Lazy Snapshots

From: "simon(at)2ndquadrant(dot)com" <simon(at)2ndquadrant(dot)com>
To: PG Hackers <pgsql-hackers(at)postgresql(dot)org>
Subject: Lazy Snapshots
Date: 2009-08-18 10:13:08
Message-ID: 1278436501.36016.1250590388532.JavaMail.open-xchange@oxltgw02.schlund.de
Views: Raw Message | Whole Thread | Download mbox | Resend email
Thread:
Lists: pgsql-hackers

One of the problems with Hot Standby is that a long running query on the standby
can conflict with VACUUMed rows on the primary, causing queries to be cancelled.

I've been looking at this problem for about a year now from various angles. Jeff
Jane's recent thoughts on procarray scalability have led me down an interesting
path, described here. Taken together, this has led me to rethink completely the
strategy used for avoiding conflicts in the Hot Standby patch.

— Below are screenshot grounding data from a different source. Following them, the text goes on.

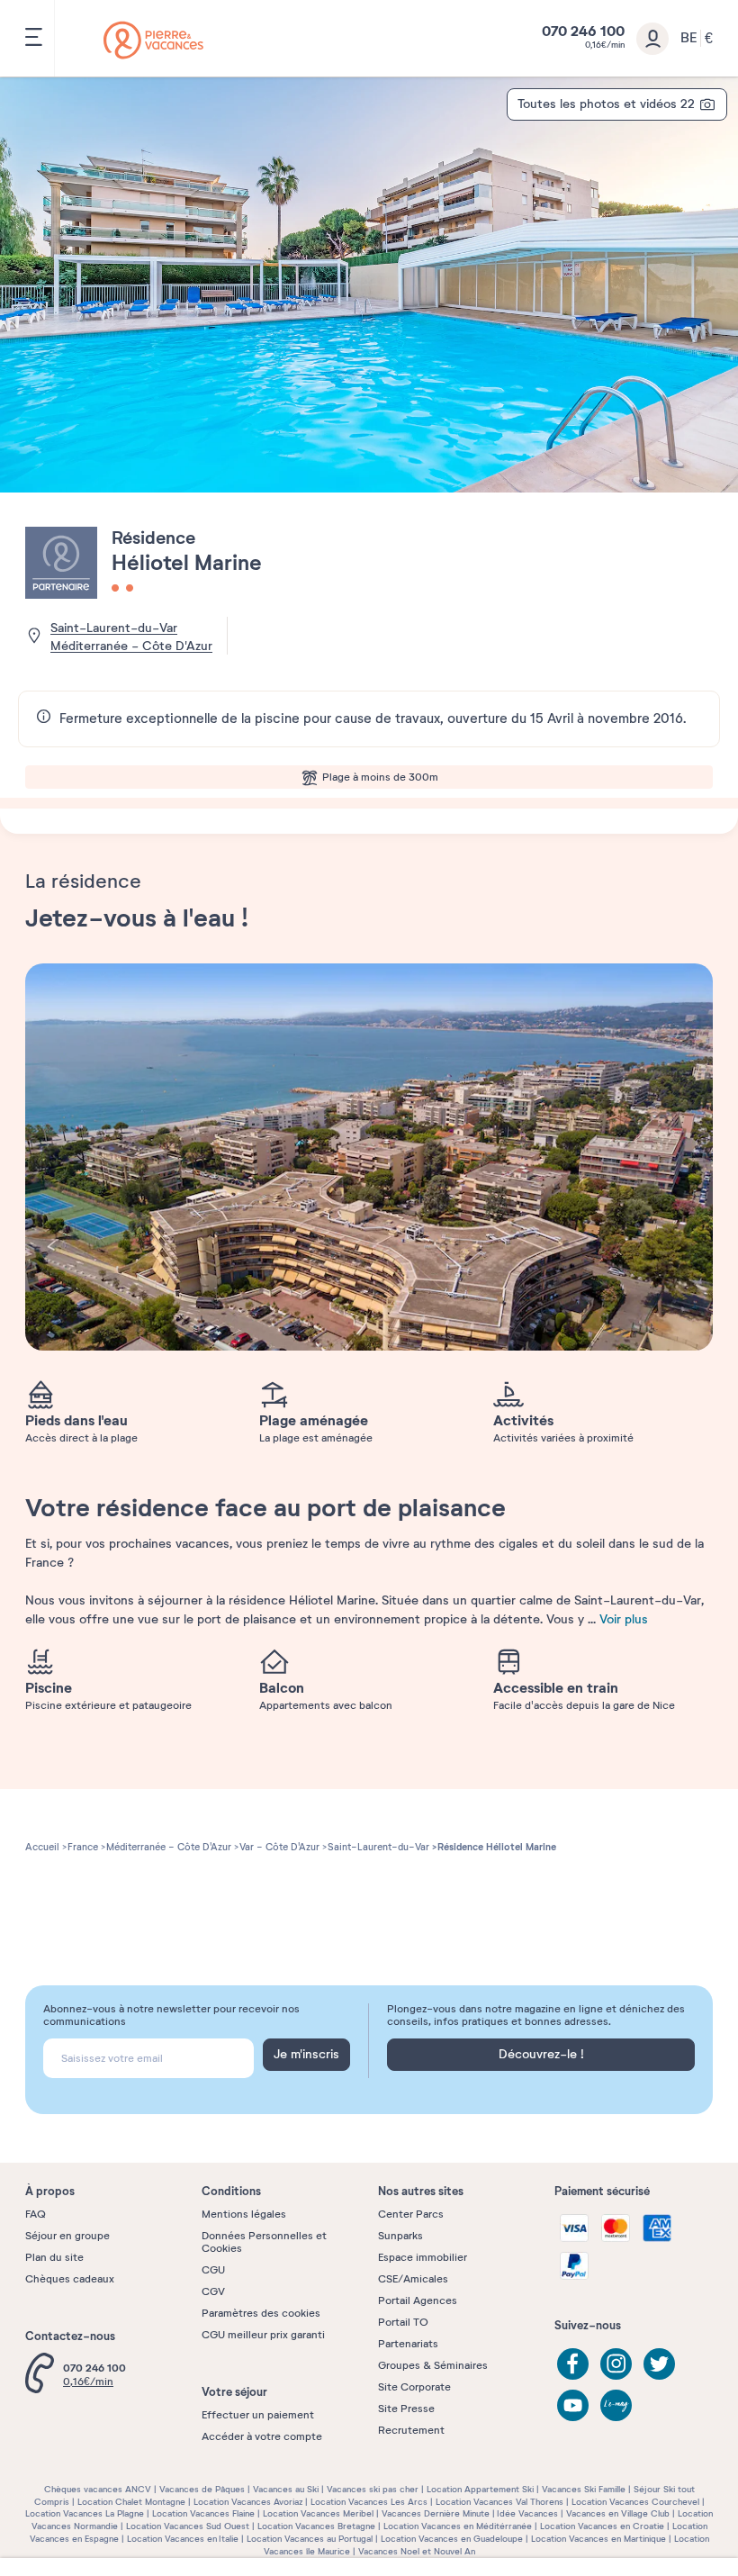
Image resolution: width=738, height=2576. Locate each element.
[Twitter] (659, 2364)
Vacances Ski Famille (584, 2489)
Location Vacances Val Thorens (499, 2502)
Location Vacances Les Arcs (369, 2502)
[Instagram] (616, 2364)
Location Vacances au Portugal (310, 2538)
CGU (213, 2270)
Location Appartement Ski (480, 2489)
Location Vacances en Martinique (598, 2538)
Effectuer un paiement (258, 2415)
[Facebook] (573, 2364)
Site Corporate (414, 2387)
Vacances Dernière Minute (436, 2513)
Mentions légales (244, 2214)
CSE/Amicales (413, 2279)
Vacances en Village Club (618, 2513)
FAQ (35, 2214)
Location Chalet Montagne (131, 2502)
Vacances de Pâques (202, 2489)
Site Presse (406, 2408)
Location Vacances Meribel (318, 2513)
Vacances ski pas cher (372, 2489)
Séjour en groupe (67, 2235)
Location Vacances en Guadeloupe (452, 2538)
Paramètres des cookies (261, 2313)
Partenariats (408, 2343)
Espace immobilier (422, 2257)
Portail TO (403, 2322)
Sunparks (400, 2235)
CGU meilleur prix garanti (263, 2334)
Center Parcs (411, 2214)
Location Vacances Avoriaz (248, 2502)
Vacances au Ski (286, 2489)
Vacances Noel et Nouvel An (416, 2551)
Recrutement (411, 2430)
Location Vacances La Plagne (84, 2513)
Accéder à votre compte (262, 2436)
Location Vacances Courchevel (635, 2502)
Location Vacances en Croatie (602, 2526)
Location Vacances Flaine (203, 2513)
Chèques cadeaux (69, 2279)
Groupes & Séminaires (433, 2365)
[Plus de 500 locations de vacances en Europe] (153, 40)
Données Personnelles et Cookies (264, 2242)
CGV (213, 2291)
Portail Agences (417, 2300)
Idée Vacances (527, 2513)
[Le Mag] (616, 2405)
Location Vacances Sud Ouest (187, 2526)
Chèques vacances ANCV (97, 2489)
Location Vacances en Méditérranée (457, 2526)
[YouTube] (573, 2405)
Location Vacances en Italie (182, 2538)
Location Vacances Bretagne (316, 2526)
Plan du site (54, 2257)
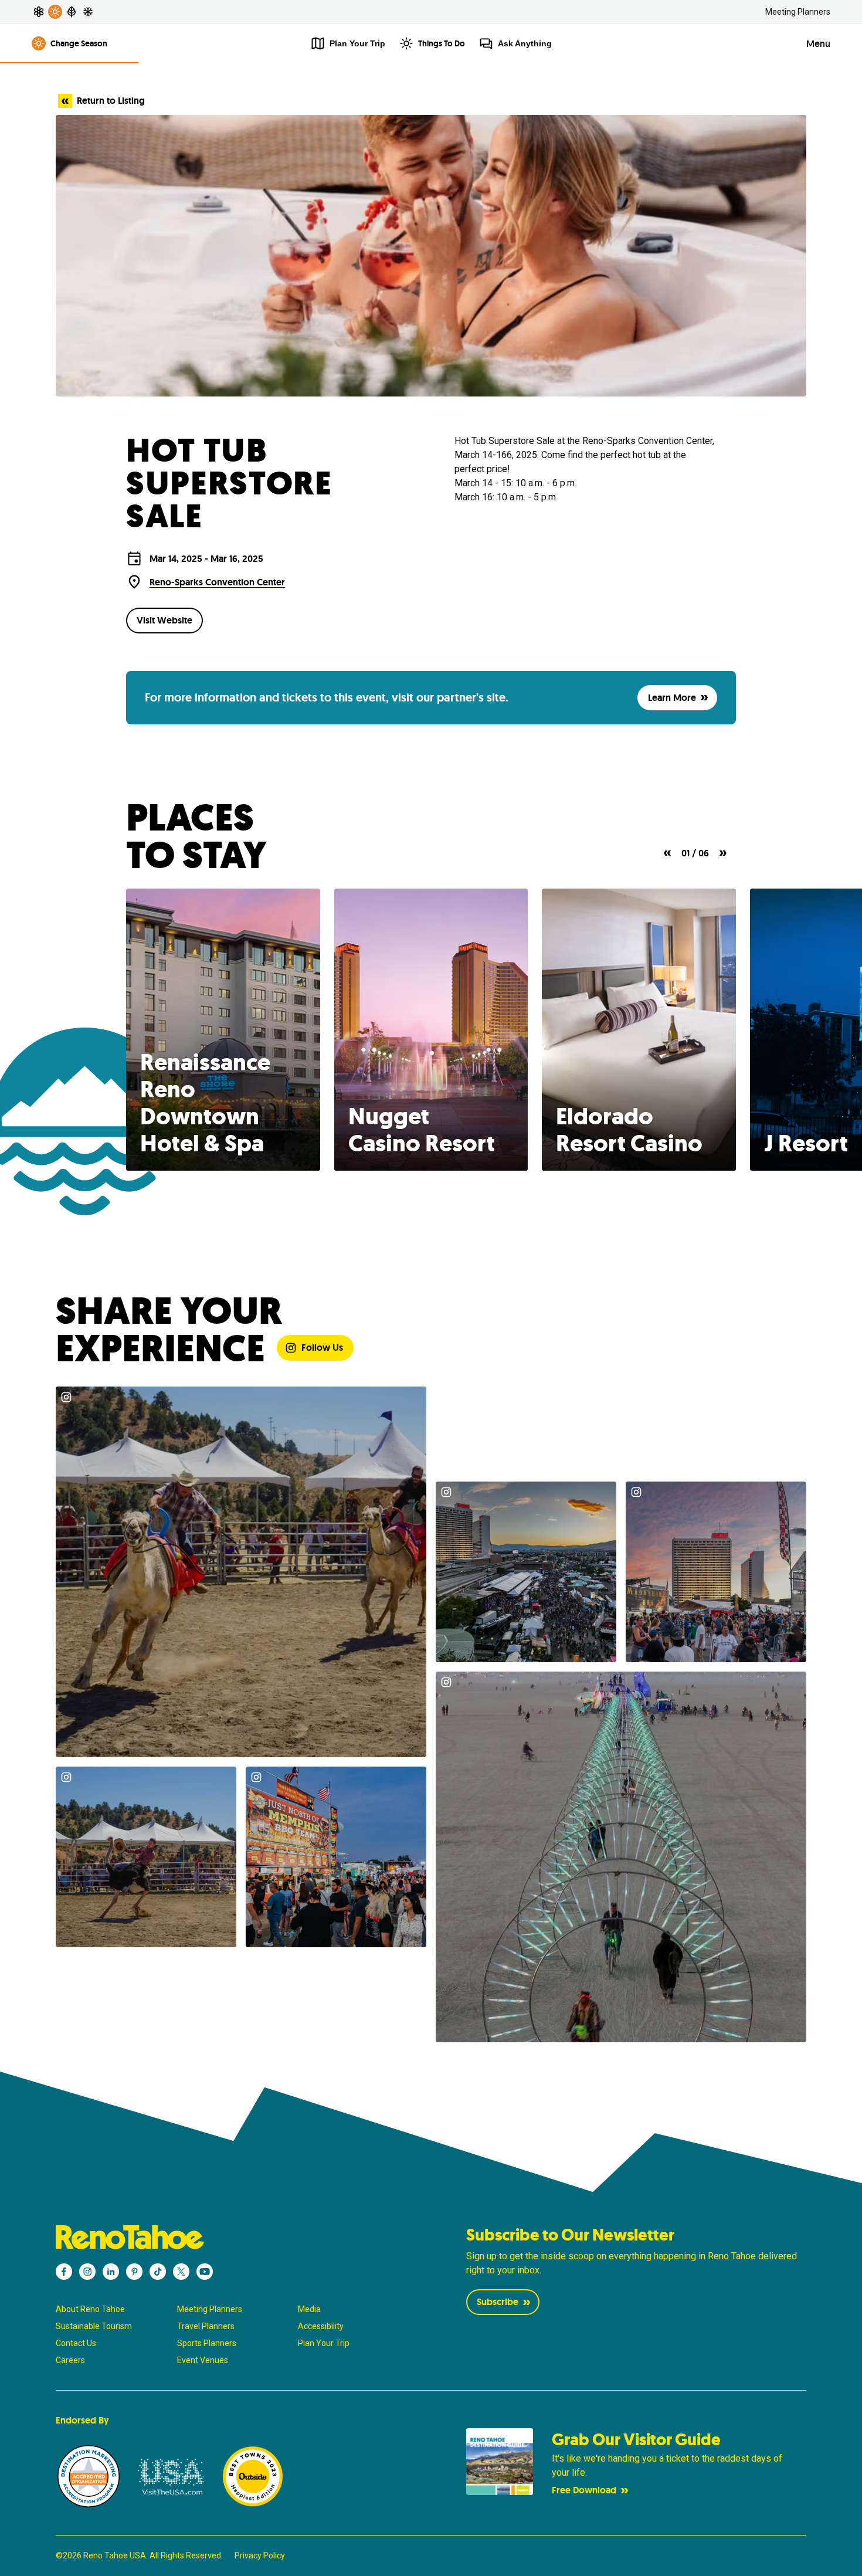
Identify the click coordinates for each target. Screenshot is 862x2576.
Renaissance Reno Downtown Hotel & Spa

Currently, we take eager snapshots, meaning we take a snapshot at the start of
each statement whether or not it is necessary. Snapshots exist to disambiguate
the running state of recent transactions, so if a statement never sees data
written by recent transactions then we will never actually use the snapshot.

Another way of doing this is to utilize lazy snapshots: do not take a snapshot
when a statement starts and only take one at the point that we need one. No
other changes to the MVCC mechanisms are proposed.

Is that possible?

The time the snapshot is taken is the time of the consistent viewpoint from
which all data access during a statement is judged. Taking the snapshot later,
at an undefined point in the future means that the consistent viewpoint is
actually floating. When we execute the statement we won't actually know which
viewpoint will be used to derive the answers to a query.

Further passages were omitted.